The CSU said left-wing parties should stop opposition the roll-out of CCTV on privacy groundsImage: Colourbox

The reported draft called for a wide roll-out of closed circuit television cameras in public spaces in Germany and attacked the SPD and opposition parties, the Greens and the Left, for their arguments against CCTV which were based on issues such as privacy.

The reliance by investigators on "randomly filmed private videos [were not enough]," the document stated, referring to authorities using amateur footage in their investigation of the Berlin attack.

Sentenced extremists should also be monitored more extensively using electronic ankle monitors, it said.

Widen data collection

The CSU key aims were: more staff and better equipment for security authorities; additional powers for law enforcement; better data exchange between European Union member states and an expansion of data monitoring on e-mails and communications services such as WhatsApp and Skype.

The document claimed that some mosques "play a prominent role" in the radicalization of Islamists, and called for "more transparency with regard to preachers" and "disclosure of their financial sources".

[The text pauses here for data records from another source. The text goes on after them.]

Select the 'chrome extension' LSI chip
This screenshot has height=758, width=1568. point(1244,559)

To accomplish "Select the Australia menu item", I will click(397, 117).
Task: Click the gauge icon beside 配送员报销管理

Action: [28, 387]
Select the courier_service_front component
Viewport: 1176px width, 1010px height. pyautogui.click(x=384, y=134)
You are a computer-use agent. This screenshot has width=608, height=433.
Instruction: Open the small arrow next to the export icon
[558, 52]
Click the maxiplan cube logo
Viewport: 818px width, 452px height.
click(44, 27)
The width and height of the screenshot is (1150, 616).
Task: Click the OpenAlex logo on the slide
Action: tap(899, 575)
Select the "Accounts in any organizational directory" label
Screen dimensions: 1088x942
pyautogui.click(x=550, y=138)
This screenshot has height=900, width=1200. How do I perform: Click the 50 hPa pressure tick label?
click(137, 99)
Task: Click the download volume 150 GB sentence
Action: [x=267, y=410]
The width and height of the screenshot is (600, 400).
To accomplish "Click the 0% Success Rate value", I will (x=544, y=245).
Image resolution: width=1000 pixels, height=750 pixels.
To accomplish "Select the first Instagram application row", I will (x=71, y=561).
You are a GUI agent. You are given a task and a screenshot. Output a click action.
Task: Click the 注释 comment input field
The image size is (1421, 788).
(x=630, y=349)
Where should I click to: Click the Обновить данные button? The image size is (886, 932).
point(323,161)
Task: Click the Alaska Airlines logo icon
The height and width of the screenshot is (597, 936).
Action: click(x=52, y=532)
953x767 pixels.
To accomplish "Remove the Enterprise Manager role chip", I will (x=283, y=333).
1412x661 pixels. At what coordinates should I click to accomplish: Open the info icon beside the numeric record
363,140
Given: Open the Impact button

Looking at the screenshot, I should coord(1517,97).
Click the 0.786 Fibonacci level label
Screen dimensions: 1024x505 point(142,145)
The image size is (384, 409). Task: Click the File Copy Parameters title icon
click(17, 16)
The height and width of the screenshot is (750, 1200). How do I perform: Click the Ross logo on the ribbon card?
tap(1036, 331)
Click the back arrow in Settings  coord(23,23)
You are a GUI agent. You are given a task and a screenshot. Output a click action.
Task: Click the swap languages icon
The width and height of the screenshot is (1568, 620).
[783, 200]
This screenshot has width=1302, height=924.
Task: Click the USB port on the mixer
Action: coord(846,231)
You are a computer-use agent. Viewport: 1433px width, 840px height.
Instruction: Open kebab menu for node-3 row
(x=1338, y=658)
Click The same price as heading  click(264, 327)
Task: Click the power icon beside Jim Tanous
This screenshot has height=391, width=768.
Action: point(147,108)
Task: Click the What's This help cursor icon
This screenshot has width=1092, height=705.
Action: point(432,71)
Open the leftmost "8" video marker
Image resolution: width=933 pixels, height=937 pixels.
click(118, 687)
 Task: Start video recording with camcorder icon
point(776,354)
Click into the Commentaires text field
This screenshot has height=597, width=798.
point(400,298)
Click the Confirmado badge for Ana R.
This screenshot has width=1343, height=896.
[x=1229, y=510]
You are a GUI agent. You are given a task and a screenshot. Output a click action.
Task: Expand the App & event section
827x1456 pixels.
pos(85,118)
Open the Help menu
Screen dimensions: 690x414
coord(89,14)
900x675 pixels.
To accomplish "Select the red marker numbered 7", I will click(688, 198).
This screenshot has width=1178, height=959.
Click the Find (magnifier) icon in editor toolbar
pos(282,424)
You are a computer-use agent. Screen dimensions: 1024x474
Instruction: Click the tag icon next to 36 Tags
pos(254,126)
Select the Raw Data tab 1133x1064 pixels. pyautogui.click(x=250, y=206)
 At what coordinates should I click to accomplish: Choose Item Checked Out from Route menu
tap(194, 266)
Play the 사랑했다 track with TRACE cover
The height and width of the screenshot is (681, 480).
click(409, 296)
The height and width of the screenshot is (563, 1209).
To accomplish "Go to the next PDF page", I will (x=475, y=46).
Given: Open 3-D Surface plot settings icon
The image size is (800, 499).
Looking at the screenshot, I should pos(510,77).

SPD politician Malu Dreyer, state premier of Rhineland-Palatinate and current President of the Upper House of Parliament, the Bundesrat, warned that the document was populist and could stir division. A sensitive approach was more appropriate for Germany, she told newspaper "Tagesspiegel".

Dreyer said the CSU should sort out its problems with Merkel's policy behind closed doors and "spare the public" from the drama.

In recent weeks the CSU has put increased pressure on its sister party to strengthen controls on refugees.

Earlier in December it released a manifesto adopting a notably more conservative stand ahead of next year's general election.